[[ AVAILABLE DATA open ]]
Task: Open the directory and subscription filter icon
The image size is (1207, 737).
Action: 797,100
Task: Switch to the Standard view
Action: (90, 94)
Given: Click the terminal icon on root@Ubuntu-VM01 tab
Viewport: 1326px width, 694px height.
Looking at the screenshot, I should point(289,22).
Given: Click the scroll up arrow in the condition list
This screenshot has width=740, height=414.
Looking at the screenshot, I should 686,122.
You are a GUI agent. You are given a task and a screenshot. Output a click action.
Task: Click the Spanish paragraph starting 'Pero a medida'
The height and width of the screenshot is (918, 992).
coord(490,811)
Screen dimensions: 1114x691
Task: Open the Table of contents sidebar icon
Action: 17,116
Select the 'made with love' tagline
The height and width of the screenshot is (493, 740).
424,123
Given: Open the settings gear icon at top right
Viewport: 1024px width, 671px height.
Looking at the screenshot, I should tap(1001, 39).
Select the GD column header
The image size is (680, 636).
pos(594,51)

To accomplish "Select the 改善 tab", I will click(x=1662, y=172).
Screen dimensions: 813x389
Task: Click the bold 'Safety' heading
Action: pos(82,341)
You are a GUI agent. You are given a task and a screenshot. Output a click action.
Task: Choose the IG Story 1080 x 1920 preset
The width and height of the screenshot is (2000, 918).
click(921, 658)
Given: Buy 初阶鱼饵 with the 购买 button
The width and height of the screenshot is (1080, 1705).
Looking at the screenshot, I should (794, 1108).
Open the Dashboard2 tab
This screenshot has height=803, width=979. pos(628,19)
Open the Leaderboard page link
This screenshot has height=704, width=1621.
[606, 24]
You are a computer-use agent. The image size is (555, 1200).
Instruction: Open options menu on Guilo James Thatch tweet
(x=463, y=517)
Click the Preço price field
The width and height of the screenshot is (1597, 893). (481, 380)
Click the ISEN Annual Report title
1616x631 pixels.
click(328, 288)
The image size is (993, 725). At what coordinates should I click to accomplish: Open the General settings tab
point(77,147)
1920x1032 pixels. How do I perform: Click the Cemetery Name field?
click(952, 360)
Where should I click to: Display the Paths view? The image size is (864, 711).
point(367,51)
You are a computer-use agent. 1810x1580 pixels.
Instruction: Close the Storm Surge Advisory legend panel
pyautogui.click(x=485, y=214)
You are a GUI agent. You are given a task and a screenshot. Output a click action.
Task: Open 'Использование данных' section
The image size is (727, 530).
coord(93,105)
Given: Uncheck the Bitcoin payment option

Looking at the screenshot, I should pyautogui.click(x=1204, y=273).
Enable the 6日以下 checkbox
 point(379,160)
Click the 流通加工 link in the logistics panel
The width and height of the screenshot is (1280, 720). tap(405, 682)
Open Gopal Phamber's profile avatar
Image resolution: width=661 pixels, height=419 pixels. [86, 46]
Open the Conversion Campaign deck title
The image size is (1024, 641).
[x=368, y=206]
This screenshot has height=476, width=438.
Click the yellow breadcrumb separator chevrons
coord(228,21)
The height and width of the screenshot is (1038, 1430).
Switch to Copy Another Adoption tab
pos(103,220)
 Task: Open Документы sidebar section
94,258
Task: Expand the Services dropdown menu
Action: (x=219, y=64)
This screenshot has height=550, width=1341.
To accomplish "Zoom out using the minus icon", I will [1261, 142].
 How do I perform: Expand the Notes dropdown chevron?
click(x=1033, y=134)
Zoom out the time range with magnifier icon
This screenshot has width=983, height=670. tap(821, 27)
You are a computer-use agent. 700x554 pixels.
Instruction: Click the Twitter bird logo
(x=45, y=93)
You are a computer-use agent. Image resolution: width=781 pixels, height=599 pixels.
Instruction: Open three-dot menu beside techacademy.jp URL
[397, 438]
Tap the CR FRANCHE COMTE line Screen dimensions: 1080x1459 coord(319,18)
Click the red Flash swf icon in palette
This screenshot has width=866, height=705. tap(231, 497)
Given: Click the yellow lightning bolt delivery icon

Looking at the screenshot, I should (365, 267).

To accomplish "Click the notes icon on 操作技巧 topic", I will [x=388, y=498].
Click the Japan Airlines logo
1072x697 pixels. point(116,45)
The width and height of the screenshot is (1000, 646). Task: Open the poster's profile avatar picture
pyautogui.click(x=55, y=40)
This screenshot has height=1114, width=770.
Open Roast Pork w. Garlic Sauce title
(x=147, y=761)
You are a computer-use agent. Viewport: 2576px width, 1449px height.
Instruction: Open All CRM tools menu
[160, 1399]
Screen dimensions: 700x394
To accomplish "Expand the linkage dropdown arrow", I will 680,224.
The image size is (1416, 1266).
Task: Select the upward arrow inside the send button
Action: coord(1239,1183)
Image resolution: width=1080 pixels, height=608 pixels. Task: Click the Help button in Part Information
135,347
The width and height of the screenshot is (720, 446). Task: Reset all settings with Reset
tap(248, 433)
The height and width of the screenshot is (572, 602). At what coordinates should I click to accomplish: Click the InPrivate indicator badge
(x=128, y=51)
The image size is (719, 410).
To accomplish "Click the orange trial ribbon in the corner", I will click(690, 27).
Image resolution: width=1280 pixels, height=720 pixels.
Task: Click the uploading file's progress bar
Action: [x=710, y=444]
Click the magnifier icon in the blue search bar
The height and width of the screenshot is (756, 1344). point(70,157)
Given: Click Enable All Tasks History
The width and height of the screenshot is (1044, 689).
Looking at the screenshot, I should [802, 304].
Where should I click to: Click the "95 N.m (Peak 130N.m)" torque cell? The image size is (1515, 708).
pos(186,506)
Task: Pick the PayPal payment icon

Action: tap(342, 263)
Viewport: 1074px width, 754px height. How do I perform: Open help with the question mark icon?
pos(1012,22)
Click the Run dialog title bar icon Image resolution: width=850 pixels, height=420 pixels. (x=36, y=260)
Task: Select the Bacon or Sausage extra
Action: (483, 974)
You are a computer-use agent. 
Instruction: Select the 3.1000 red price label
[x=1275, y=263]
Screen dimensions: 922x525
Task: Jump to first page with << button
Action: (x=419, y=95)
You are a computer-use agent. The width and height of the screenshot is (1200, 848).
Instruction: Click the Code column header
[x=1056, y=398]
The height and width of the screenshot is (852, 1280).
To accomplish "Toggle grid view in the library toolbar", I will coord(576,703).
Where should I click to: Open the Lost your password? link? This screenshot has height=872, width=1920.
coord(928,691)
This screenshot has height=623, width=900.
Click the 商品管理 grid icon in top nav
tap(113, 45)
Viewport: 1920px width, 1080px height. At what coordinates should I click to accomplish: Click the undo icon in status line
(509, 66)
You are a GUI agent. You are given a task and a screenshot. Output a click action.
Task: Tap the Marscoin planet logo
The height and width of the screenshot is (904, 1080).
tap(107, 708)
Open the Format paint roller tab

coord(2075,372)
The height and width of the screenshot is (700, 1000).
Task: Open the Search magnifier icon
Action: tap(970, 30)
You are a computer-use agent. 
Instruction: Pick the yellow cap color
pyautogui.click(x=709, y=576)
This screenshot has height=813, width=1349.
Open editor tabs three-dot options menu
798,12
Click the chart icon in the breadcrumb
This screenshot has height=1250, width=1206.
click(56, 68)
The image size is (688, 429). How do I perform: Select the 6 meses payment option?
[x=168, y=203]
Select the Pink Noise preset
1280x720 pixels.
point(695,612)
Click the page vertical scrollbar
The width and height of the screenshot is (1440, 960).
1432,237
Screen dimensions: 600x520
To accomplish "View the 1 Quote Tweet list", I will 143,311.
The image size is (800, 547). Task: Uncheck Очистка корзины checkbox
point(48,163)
[[ AVAILABLE DATA closed ]]
**WORK ITEM**
Each record must be returned exactly as it is written.

**RESULT OF THIS EXERCISE**
Task: Open the directory and subscription filter icon
The image size is (1207, 737).
Action: 797,100
Task: Switch to the Standard view
Action: (90, 94)
Given: Click the terminal icon on root@Ubuntu-VM01 tab
Viewport: 1326px width, 694px height.
Looking at the screenshot, I should point(289,22).
Given: Click the scroll up arrow in the condition list
This screenshot has width=740, height=414.
Looking at the screenshot, I should 686,122.
You are a GUI agent. You are given a task and a screenshot. Output a click action.
Task: Click the Spanish paragraph starting 'Pero a medida'
The height and width of the screenshot is (918, 992).
coord(490,811)
Screen dimensions: 1114x691
Task: Open the Table of contents sidebar icon
Action: 17,116
Select the 'made with love' tagline
The height and width of the screenshot is (493, 740).
424,123
Given: Open the settings gear icon at top right
Viewport: 1024px width, 671px height.
Looking at the screenshot, I should tap(1001, 39).
Select the GD column header
The image size is (680, 636).
pos(594,51)

To accomplish "Select the 改善 tab", I will click(x=1662, y=172).
Screen dimensions: 813x389
Task: Click the bold 'Safety' heading
Action: pos(82,341)
You are a GUI agent. You are given a task and a screenshot. Output a click action.
Task: Choose the IG Story 1080 x 1920 preset
The width and height of the screenshot is (2000, 918).
click(921, 658)
Given: Buy 初阶鱼饵 with the 购买 button
The width and height of the screenshot is (1080, 1705).
Looking at the screenshot, I should (794, 1108).
Open the Dashboard2 tab
This screenshot has height=803, width=979. pos(628,19)
Open the Leaderboard page link
This screenshot has height=704, width=1621.
[606, 24]
You are a computer-use agent. The image size is (555, 1200).
Instruction: Open options menu on Guilo James Thatch tweet
(x=463, y=517)
Click the Preço price field
The width and height of the screenshot is (1597, 893). (481, 380)
Click the ISEN Annual Report title
1616x631 pixels.
click(328, 288)
The image size is (993, 725). At what coordinates should I click to accomplish: Open the General settings tab
point(77,147)
1920x1032 pixels. How do I perform: Click the Cemetery Name field?
click(952, 360)
Where should I click to: Display the Paths view? The image size is (864, 711).
point(367,51)
You are a computer-use agent. 1810x1580 pixels.
Instruction: Close the Storm Surge Advisory legend panel
pyautogui.click(x=485, y=214)
You are a GUI agent. You are given a task and a screenshot. Output a click action.
Task: Open 'Использование данных' section
The image size is (727, 530).
coord(93,105)
Given: Uncheck the Bitcoin payment option

Looking at the screenshot, I should pyautogui.click(x=1204, y=273).
Enable the 6日以下 checkbox
 point(379,160)
Click the 流通加工 link in the logistics panel
The width and height of the screenshot is (1280, 720). tap(405, 682)
Open Gopal Phamber's profile avatar
Image resolution: width=661 pixels, height=419 pixels. [86, 46]
Open the Conversion Campaign deck title
The image size is (1024, 641).
[x=368, y=206]
This screenshot has height=476, width=438.
Click the yellow breadcrumb separator chevrons
coord(228,21)
The height and width of the screenshot is (1038, 1430).
Switch to Copy Another Adoption tab
pos(103,220)
 Task: Open Документы sidebar section
94,258
Task: Expand the Services dropdown menu
Action: (x=219, y=64)
This screenshot has height=550, width=1341.
To accomplish "Zoom out using the minus icon", I will [1261, 142].
 How do I perform: Expand the Notes dropdown chevron?
click(x=1033, y=134)
Zoom out the time range with magnifier icon
This screenshot has width=983, height=670. tap(821, 27)
You are a computer-use agent. 700x554 pixels.
Instruction: Click the Twitter bird logo
(x=45, y=93)
You are a computer-use agent. Image resolution: width=781 pixels, height=599 pixels.
Instruction: Open three-dot menu beside techacademy.jp URL
[397, 438]
Tap the CR FRANCHE COMTE line Screen dimensions: 1080x1459 coord(319,18)
Click the red Flash swf icon in palette
This screenshot has width=866, height=705. tap(231, 497)
Given: Click the yellow lightning bolt delivery icon

Looking at the screenshot, I should (365, 267).

To accomplish "Click the notes icon on 操作技巧 topic", I will [x=388, y=498].
Click the Japan Airlines logo
1072x697 pixels. point(116,45)
The width and height of the screenshot is (1000, 646). Task: Open the poster's profile avatar picture
pyautogui.click(x=55, y=40)
This screenshot has height=1114, width=770.
Open Roast Pork w. Garlic Sauce title
(x=147, y=761)
You are a computer-use agent. Viewport: 2576px width, 1449px height.
Instruction: Open All CRM tools menu
[160, 1399]
Screen dimensions: 700x394
To accomplish "Expand the linkage dropdown arrow", I will 680,224.
The image size is (1416, 1266).
Task: Select the upward arrow inside the send button
Action: coord(1239,1183)
Image resolution: width=1080 pixels, height=608 pixels. Task: Click the Help button in Part Information
135,347
The width and height of the screenshot is (720, 446). Task: Reset all settings with Reset
tap(248, 433)
The height and width of the screenshot is (572, 602). At what coordinates should I click to accomplish: Click the InPrivate indicator badge
(x=128, y=51)
The image size is (719, 410).
To accomplish "Click the orange trial ribbon in the corner", I will click(690, 27).
Image resolution: width=1280 pixels, height=720 pixels.
Task: Click the uploading file's progress bar
Action: [x=710, y=444]
Click the magnifier icon in the blue search bar
The height and width of the screenshot is (756, 1344). point(70,157)
Given: Click Enable All Tasks History
The width and height of the screenshot is (1044, 689).
Looking at the screenshot, I should [802, 304].
Where should I click to: Click the "95 N.m (Peak 130N.m)" torque cell? The image size is (1515, 708).
pos(186,506)
Task: Pick the PayPal payment icon

Action: tap(342, 263)
Viewport: 1074px width, 754px height. How do I perform: Open help with the question mark icon?
pos(1012,22)
Click the Run dialog title bar icon Image resolution: width=850 pixels, height=420 pixels. (x=36, y=260)
Task: Select the Bacon or Sausage extra
Action: (483, 974)
You are a computer-use agent. 
Instruction: Select the 3.1000 red price label
[x=1275, y=263]
Screen dimensions: 922x525
Task: Jump to first page with << button
Action: (x=419, y=95)
You are a computer-use agent. The width and height of the screenshot is (1200, 848).
Instruction: Click the Code column header
[x=1056, y=398]
The height and width of the screenshot is (852, 1280).
To accomplish "Toggle grid view in the library toolbar", I will coord(576,703).
Where should I click to: Open the Lost your password? link? This screenshot has height=872, width=1920.
coord(928,691)
This screenshot has height=623, width=900.
Click the 商品管理 grid icon in top nav
tap(113, 45)
Viewport: 1920px width, 1080px height. At what coordinates should I click to accomplish: Click the undo icon in status line
(509, 66)
You are a GUI agent. You are given a task and a screenshot. Output a click action.
Task: Tap the Marscoin planet logo
The height and width of the screenshot is (904, 1080).
tap(107, 708)
Open the Format paint roller tab

coord(2075,372)
The height and width of the screenshot is (700, 1000).
Task: Open the Search magnifier icon
Action: tap(970, 30)
You are a computer-use agent. 
Instruction: Pick the yellow cap color
pyautogui.click(x=709, y=576)
This screenshot has height=813, width=1349.
Open editor tabs three-dot options menu
798,12
Click the chart icon in the breadcrumb
This screenshot has height=1250, width=1206.
click(56, 68)
The image size is (688, 429). How do I perform: Select the 6 meses payment option?
[x=168, y=203]
Select the Pink Noise preset
1280x720 pixels.
point(695,612)
Click the page vertical scrollbar
The width and height of the screenshot is (1440, 960).
1432,237
Screen dimensions: 600x520
To accomplish "View the 1 Quote Tweet list", I will 143,311.
The image size is (800, 547). Task: Uncheck Очистка корзины checkbox
point(48,163)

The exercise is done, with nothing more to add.